DATA ROWS

==================================================

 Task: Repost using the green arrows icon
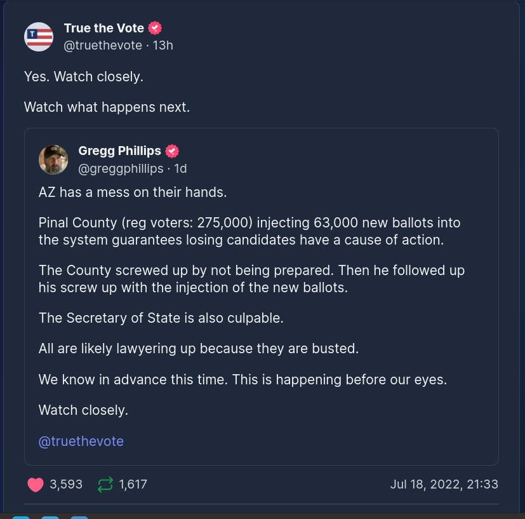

==================================================

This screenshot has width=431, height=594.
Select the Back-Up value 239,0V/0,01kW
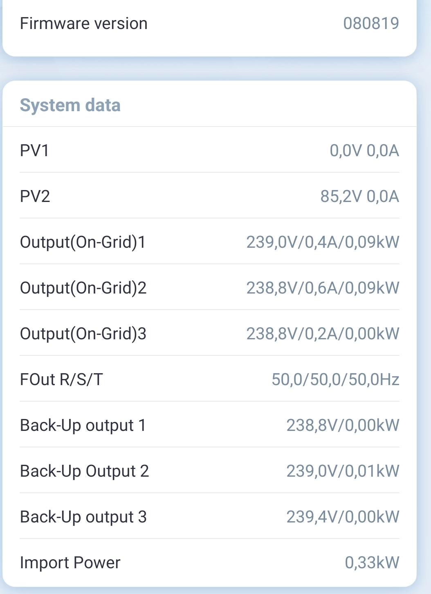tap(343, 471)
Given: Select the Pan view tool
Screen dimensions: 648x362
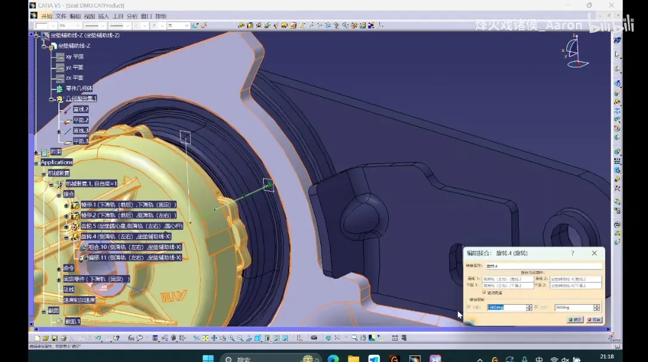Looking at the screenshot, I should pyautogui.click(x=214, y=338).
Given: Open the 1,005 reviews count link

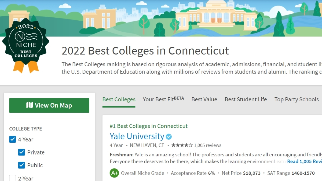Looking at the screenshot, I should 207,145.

==================================================

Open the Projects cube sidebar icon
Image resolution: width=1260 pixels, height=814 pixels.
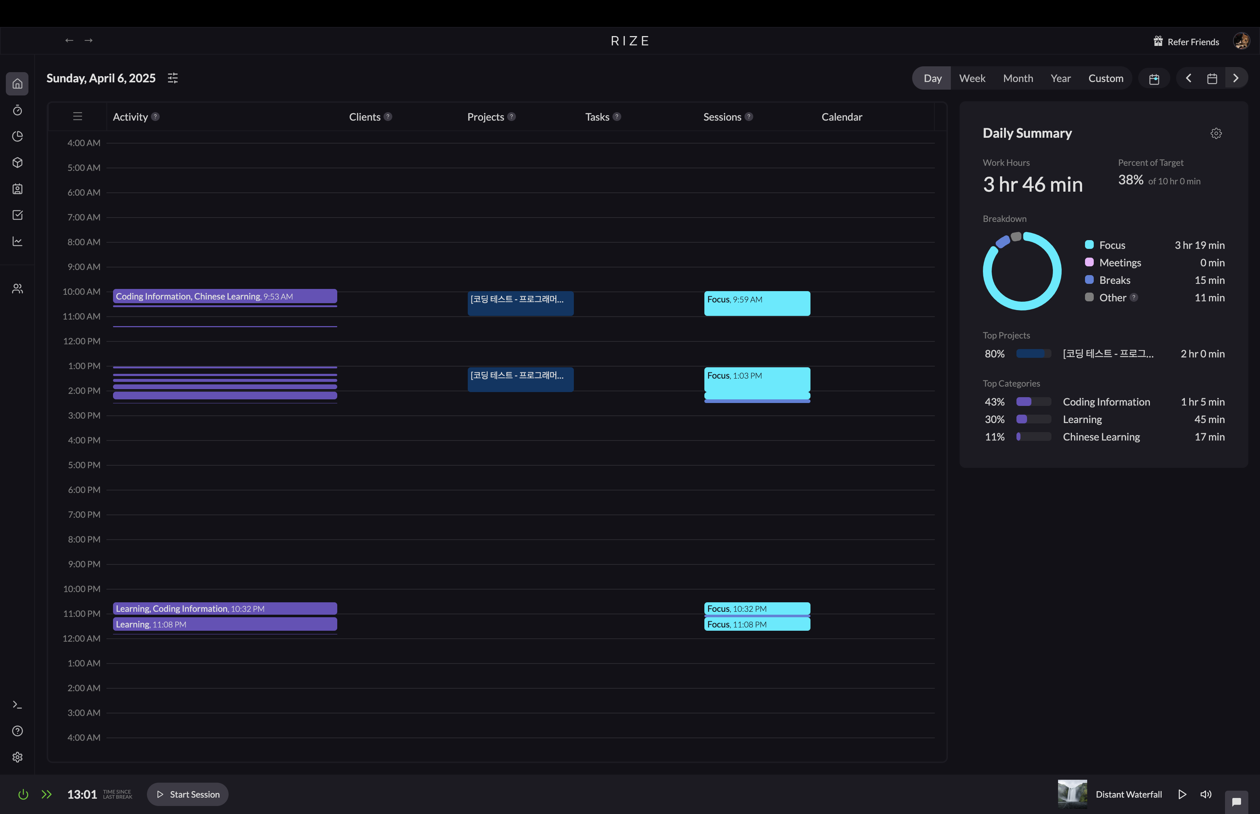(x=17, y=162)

==================================================

GIVEN PROBLEM
Please recast the items from the line with "Given: Select the Pan view tool" to the line with "Looking at the screenshot, I should 207,145." as a two-column CSV with the headers instruction and location, with one row per item giving its text and its answer, each in a single quoted field with line breaks turned into spaces. Leave the pictures out.

PROBLEM SOLUTION
instruction,location
"Given: Select the Pan view tool Screen dimensions: 648x362","Looking at the screenshot, I should pyautogui.click(x=214, y=338)."
"Given: Open the 1,005 reviews count link","Looking at the screenshot, I should 207,145."